Tâches à réaliser:
A. Modifiez le passage sur l'adhésion de GRFU à partir de « Cette dernière a » jusqu'à « devant la Cour. », en remplaçant « discrimination » par « inégalité de traitement ».
B. Relevez tous les États et territoires nommés dans le texte sur l'adhésion de GRFU.

GRFU présente une nouvelle demande d’adhésion en 2019, à laquelle l’Espagne était particulièrement opposée. Les statuts de Rugby Europe, modifiés en 2015, avaient ajouté un nouveau critère relatif à l’appartenance de la fédération à un État membre des Nations-Unies ou sa reconnaissance par son Comité National Olympique reconnu par le Comité International Olympique.

Or, Gibraltar n’est pas un État membre des Nations-Unies et est soumis à la souveraineté du Royaume-Uni, qui ne dispose d’aucune fédération. Les conditions posées par les statuts de Rugby Europe ne pouvaient objectivement pas être satisfaites par GRFU et l’adhésion lui a été à nouveau refusée.

Cette dernière a estimé être victime d’une discrimination qui la privait d’intégrer Rugby Europe et par conséquent, d’accéder à un marché et aux revenus dont bénéficient ses membres. Elle a assigné Rugby Europe sur le fondement notamment de l’entente anticoncurrentielle et de l’abus de position dominante. Après avoir été intégralement déboutée par le tribunal judiciaire de Paris, elle a interjeté appel devant la Cour.

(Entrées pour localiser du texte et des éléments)
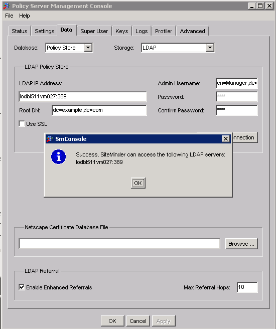Viewport: 276px width, 329px height.
Task: Open the Advanced tab
Action: (x=193, y=31)
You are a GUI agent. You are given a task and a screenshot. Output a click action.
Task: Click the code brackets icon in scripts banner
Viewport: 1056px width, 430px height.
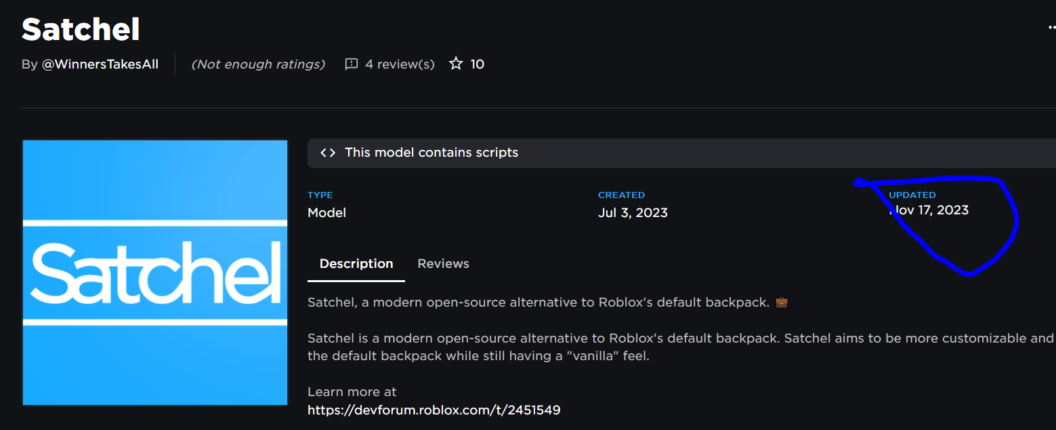[x=327, y=153]
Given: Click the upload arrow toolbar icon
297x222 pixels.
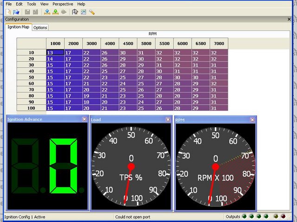Looking at the screenshot, I should (x=48, y=12).
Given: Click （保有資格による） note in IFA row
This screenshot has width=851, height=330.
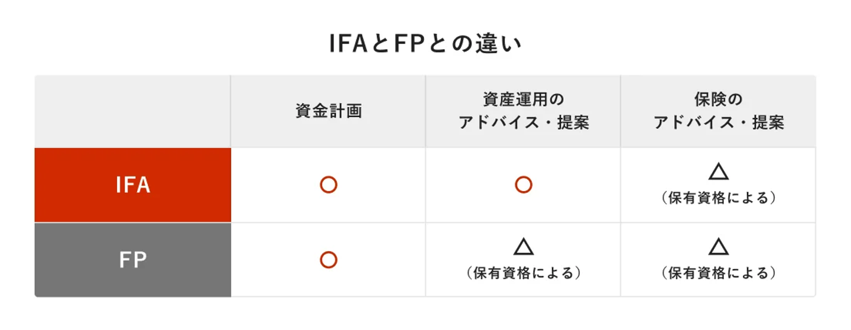Looking at the screenshot, I should click(718, 198).
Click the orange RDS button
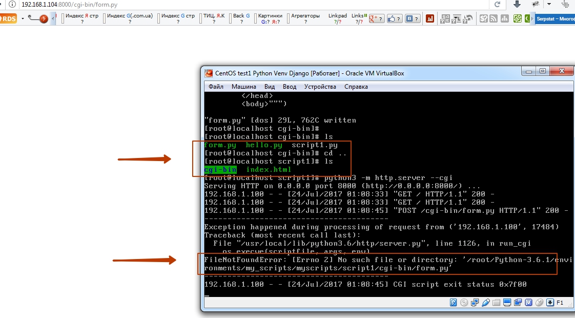 pyautogui.click(x=9, y=19)
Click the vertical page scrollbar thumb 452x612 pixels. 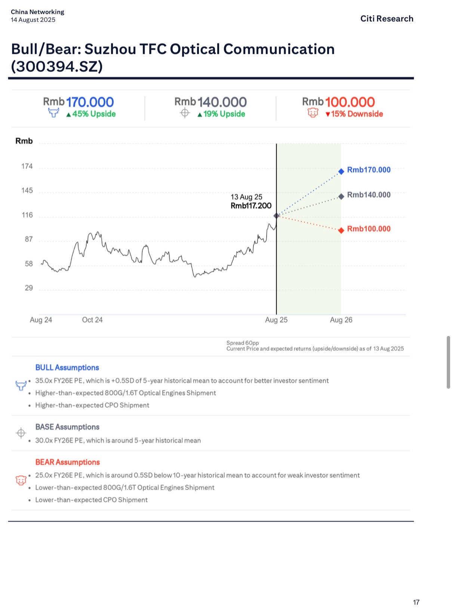(448, 362)
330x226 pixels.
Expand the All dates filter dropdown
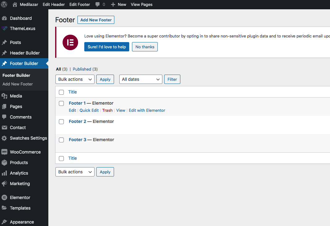tap(141, 79)
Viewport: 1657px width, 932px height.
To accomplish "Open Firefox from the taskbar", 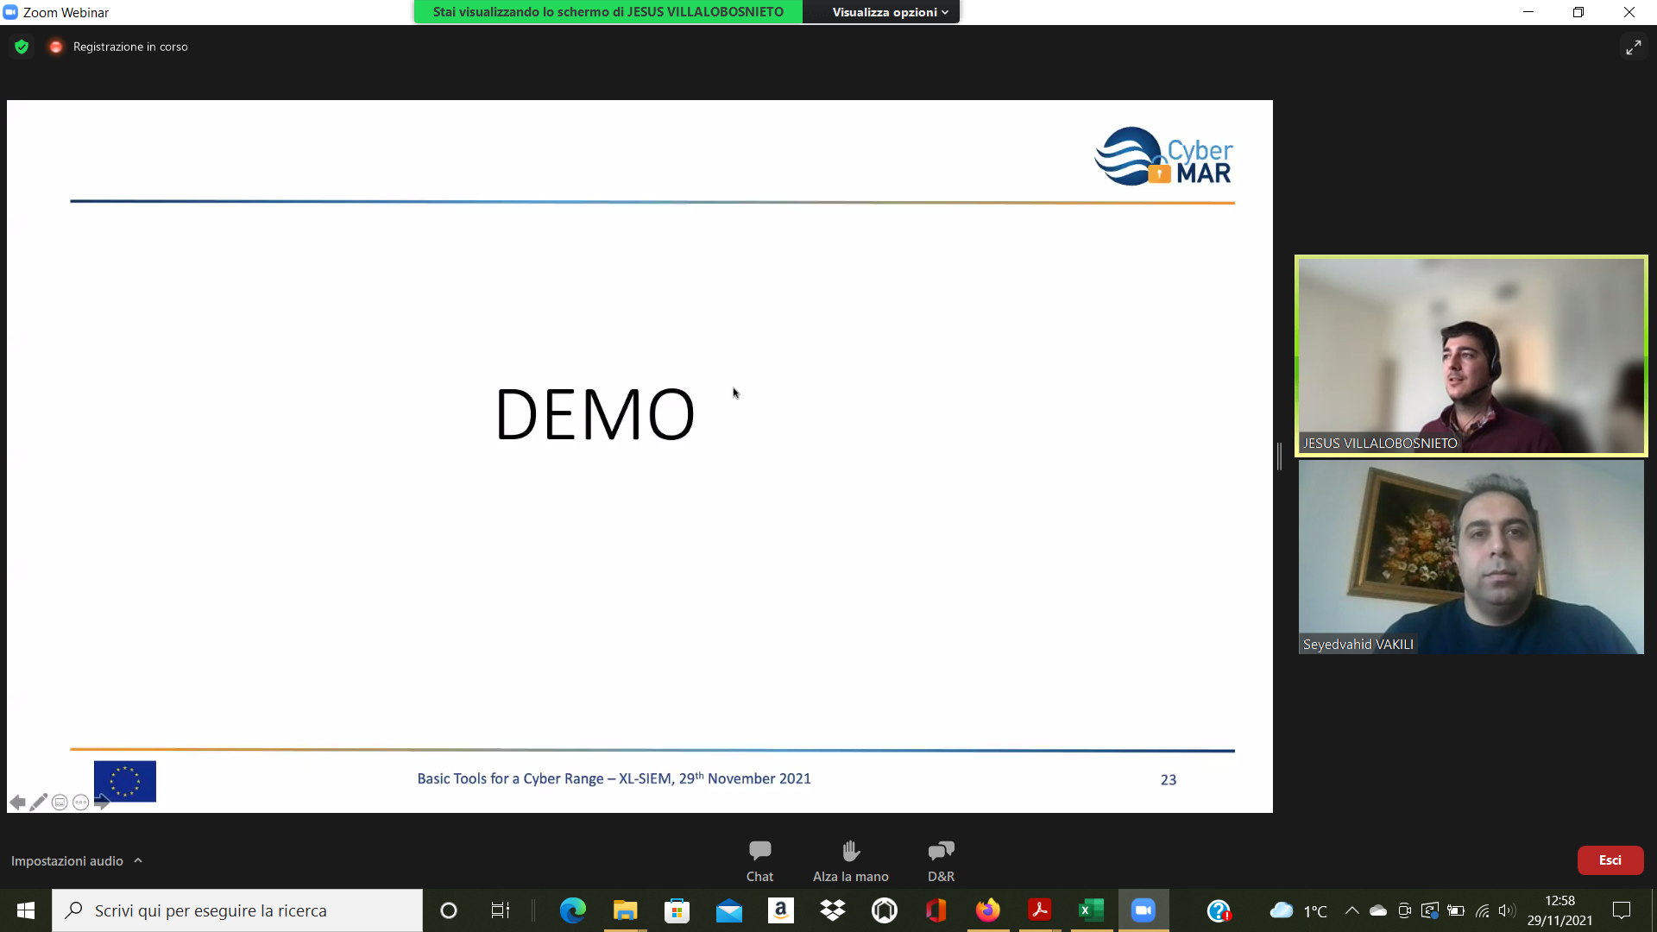I will coord(987,910).
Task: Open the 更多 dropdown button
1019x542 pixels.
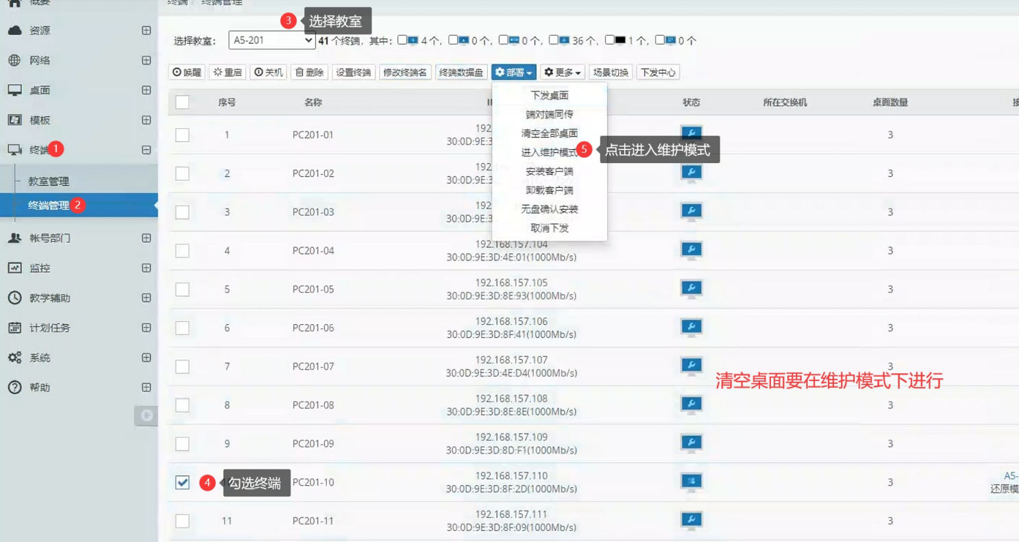Action: coord(562,73)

Réponses:
A.
Cette dernière a estimé être victime d’une inégalité de traitement qui la privait d’intégrer Rugby Europe et par conséquent, d’accéder à un marché et aux revenus dont bénéficient ses membres. Elle a assigné Rugby Europe sur le fondement notamment de l’entente anticoncurrentielle et de l’abus de position dominante. Après avoir été intégralement déboutée par le tribunal judiciaire de Paris, elle a interjeté appel devant la Cour.

B. Espagne, Gibraltar, Royaume-Uni